In 1888, in search of sunlight and peace, Vincent van Gogh moved to Arles in south France, where he created many masterworks. One of them is the famous sunflower series. It was August, the sunflowers were blooming, and Van Gogh desperately wanted to capture them on his canvases to decorate the room to impress his friend Paul Gauguin. Dr. Jan Hulsker, one of the world's foremost scholars of Vincent van Gogh, suggests that the sunflower series "perhaps more than any other of his paintings, have made him known throughout the world. They are often the only works with which he is identified."

Earlier, five of van Gogh's best-known works, including "Sunflowers" and "The Harvest", have undergone the treatment in a project backed by Amsterdam's Van Gogh Museum using 3D Printing technology developed by the Fujifilm unit of Fujifilm Holdings Corp.
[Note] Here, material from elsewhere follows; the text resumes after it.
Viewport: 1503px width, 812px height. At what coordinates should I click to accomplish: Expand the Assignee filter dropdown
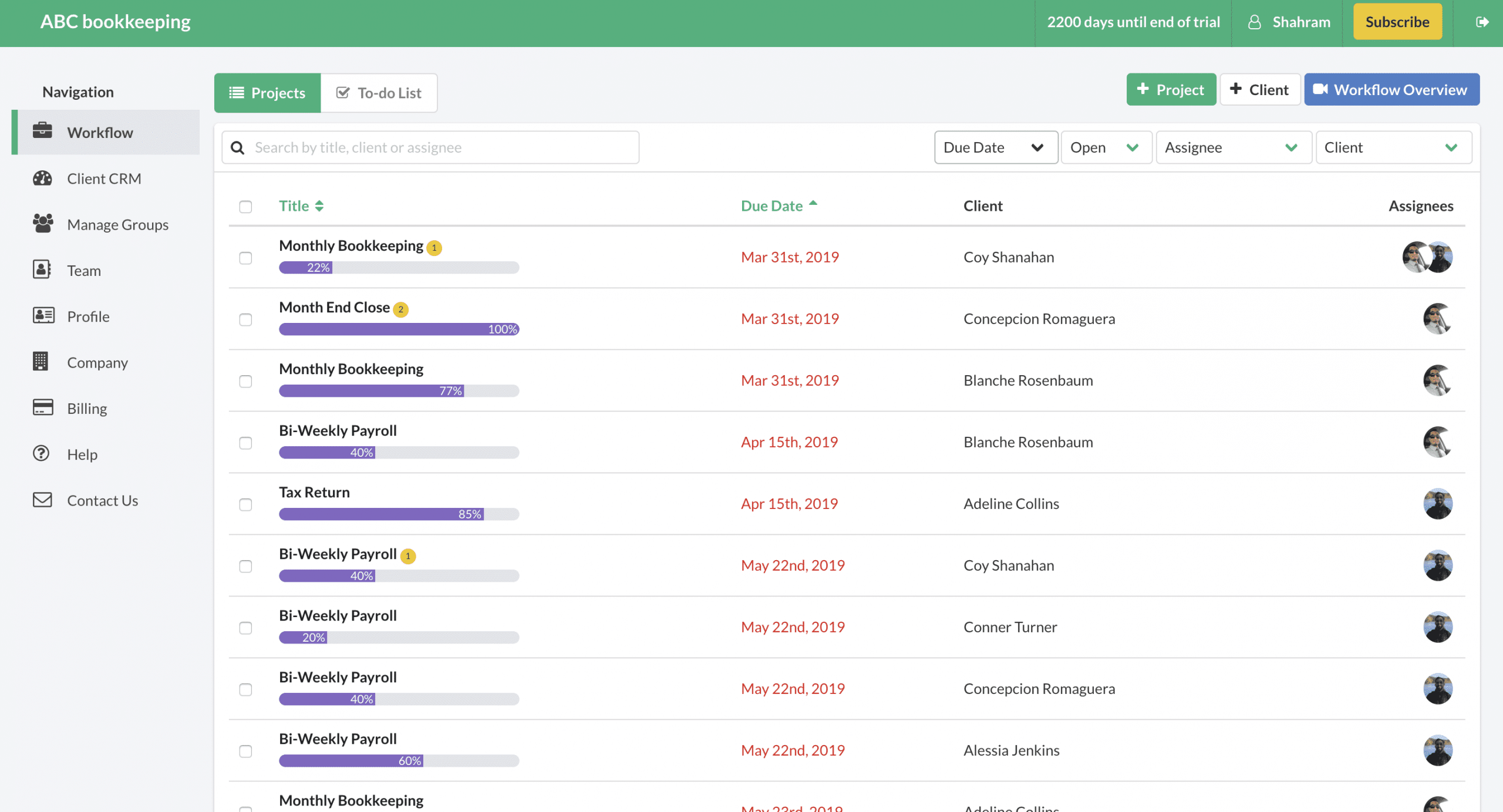1233,147
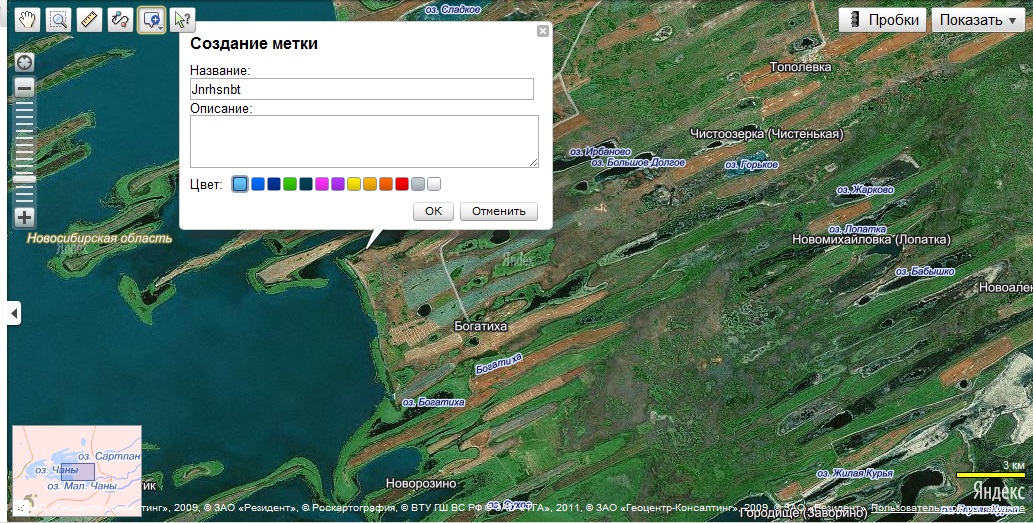Click the locate-me compass icon

click(x=24, y=62)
And now, inspired by the Sunflowers painting, artist duo Rob and Nick Carter wanted to bring it to life by creating a bronze interpretation of the artwork using 3D printing. In collaboration with creative visual effects studio MPC, which is known for its computered generated imagery for scenes in films World War Z and Life of Pi, the duo translated van Gogh's painted images of sunflowers into 3D digital files.

The team first built a computer generated "base mesh", a 3D model that has all the details of the volume of the piece and how the flowers filled a 3D space. "The key was to create balance from all angles; ensuring it would be compositionally attractive from every viewpoint, whilst ensuring that looking from one angle means the artwork remains true to van Gogh's painting." noted the team.

These 3D files were then 3D printed using a high-end ProJet 3500 printer with a resin material Visijet-X. The print resolusion is only 16 microns. Then the printed flowers were cast in silicon bronze.

The piece is one of the most complex and intricately detailed bronze artworks ever created. "In some ways it was a very succinct and uncomplicated brief," says MPC's 3D Creative Director Jake Mengers, "yet under the surface lay a myriad complex challenges. These included translating an impressionist approach to a 3D sculpture, adapting van Gogh's signature brushstrokes to three dimensional sculpts and applying creative license to the areas that aren't visible in the original 1888 painting."

As part of the exhibition "Transforming" by Rob and Nick Carter, the 3D printed "Sunflowers" is on display until 2 November at The Fine Art Society on New Bond Street in London.